Hypermutagenic PCR has been used to simulate pseudogene evolution of the Escherichia coli R67 dihydrofolate reductase gene. Each time the most divergent clone was used as template for another round of hypermutagenesis. After six rounds, with an average mutation rate of 0.05 per base per round, up to a 46% nucleic acid sequence variation was achieved. For a few clones the protein information content could be annihilated. As the intermediates were cloned and sequenced, it was possible to establish the real lineage and compute the true number of mutations. Not surprisingly the true number of forward and back mutations as well as variable sites exceeded those based on comparing any single intermediate to the initial sequence. However, the true number of forward and backward mutations, as well as the number of variable sites, increased linearly with sequence divergence from the original sequence, suggesting an empirical means to correct for branch lengths.


Pseudogene evolution and genome degradation are both descriptions of the same thing: accumulation of mutations under near neutral conditions after an initial inactivating mutation. For vertebrate pseudogenes, the mutation matrix reflects a trend to AT (1); although it is influenced by the general nature of the isochore within which they find themselves (2). For the degradation of the Mycobacterium leprae genome, the general bias of GC → AT substitutions is in opposition to the general maintenance of high GC codon usage (3). The same is true for the Rickettsia prowazekii genome, which has a much lower GC content: The GC content of pseudogenes is generally between those of coding (≈30%) and noncoding (≈24%) regions (4). As pseudogenes are evolving under essentially neutral conditions, they may be useful for establishing phylogenies (5, 6). However, by accumulating mutations rapidly the description of their evolution is more subject to the problems of site saturation and back mutations.

There are numerous techniques allowing the hypermutagenesis of DNA sequences. They invariably rely on DNA polymerization in the presence of highly biased dNTP pools (7, 8) and or the use of dNTP analogs such as 8-oxoguanosine triphosphate (9). Depending on the method, up to 32% of target bases can be substituted (10). The simplest and most robust methods are PCR-based and involve the use of biased dNTP concentrations and a trace of manganese, which increases polymerization after mismatches, notably transversions (7, 8, 11, 12). The overall mutation frequency is tunable, depends on the magnitude of the dNTP pool bias, and may approach 0.1 per base per reaction (8, 12). At lower mutation frequencies, functional genes with up to 6% amino acid substitutions may be identified in a single round (13). At the higher end of the spectrum, the mutational load is so heavy that all variants have lost function (12).

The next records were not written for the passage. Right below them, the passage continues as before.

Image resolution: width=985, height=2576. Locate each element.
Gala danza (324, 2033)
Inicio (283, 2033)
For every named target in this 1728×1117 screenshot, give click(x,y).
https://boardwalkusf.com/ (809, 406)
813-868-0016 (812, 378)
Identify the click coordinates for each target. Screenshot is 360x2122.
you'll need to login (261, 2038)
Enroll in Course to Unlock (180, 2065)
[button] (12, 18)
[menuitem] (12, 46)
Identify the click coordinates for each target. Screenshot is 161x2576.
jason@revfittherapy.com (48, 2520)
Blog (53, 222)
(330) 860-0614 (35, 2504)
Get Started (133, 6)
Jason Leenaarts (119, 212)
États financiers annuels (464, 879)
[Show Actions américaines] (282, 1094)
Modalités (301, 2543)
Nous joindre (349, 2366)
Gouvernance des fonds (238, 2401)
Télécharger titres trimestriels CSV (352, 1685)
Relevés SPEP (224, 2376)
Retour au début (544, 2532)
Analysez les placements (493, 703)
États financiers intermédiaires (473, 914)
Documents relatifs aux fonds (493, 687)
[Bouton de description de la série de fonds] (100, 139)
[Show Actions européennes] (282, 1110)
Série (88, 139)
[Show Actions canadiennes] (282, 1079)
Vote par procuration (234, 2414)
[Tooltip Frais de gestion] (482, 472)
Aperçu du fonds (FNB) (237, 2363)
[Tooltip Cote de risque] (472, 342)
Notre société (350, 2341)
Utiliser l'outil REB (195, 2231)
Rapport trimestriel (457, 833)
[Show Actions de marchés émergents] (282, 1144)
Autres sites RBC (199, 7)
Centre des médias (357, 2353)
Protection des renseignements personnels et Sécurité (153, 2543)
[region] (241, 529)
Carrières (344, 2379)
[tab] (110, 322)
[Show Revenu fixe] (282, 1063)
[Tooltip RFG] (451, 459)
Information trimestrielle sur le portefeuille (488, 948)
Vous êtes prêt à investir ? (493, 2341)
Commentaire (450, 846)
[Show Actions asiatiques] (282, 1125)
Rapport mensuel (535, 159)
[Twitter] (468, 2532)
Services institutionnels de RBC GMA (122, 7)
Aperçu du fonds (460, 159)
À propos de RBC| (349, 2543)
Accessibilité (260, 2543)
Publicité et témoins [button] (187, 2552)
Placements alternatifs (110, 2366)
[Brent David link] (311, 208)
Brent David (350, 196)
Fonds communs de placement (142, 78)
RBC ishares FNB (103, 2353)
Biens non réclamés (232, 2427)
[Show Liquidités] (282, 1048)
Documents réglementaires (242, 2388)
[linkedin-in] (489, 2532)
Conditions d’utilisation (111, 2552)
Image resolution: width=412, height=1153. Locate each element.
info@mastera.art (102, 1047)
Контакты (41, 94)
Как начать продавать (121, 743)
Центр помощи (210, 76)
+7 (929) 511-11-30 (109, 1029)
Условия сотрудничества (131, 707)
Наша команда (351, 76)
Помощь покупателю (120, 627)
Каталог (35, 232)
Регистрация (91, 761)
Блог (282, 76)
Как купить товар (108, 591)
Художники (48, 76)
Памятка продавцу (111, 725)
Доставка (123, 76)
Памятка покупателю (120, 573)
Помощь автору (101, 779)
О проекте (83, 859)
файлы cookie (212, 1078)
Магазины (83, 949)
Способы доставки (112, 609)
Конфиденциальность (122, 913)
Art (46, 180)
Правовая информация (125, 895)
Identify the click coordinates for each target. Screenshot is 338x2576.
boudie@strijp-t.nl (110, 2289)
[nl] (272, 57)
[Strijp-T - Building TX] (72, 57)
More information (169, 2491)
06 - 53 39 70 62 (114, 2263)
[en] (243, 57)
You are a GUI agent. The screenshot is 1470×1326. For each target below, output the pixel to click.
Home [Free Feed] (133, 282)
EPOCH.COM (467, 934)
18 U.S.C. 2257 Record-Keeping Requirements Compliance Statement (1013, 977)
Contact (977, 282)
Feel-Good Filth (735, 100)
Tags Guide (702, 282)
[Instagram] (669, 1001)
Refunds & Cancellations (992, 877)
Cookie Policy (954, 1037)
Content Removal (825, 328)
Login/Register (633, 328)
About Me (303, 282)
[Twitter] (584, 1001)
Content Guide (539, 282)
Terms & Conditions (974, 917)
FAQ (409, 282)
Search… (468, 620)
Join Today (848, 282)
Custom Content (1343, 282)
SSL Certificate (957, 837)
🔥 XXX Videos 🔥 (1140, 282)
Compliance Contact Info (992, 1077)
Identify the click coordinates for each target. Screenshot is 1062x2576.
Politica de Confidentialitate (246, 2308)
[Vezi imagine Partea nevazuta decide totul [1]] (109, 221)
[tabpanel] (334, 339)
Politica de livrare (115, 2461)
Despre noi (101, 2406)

With such a high mutation rate, it becomes possible to make huge jumps through sequence space. By iterating hypermutagenic PCR, it may be possible to substitute a large fraction of bases. Albeit in vitro mutagenesis, this may, to a first approximation, simulate evolution of noncoding DNA or pseudogene sequences. With such a high mutation rate, the frequencies of multiple and back mutations will almost certainly be nonnegligible. If the intermediates are cloned and sequenced, it is possible to establish a precise lineage and hence compare the true number of forward and backward mutations with respect to the observed number inferred from comparing just the initial and final sequences. This is not the case in the natural setting where intermediates are invariably lacking. Precise lineages have been established previously but the degree of sequence variation was very small meaning that the problem of mutations at multiple sites was hardly an issue (14).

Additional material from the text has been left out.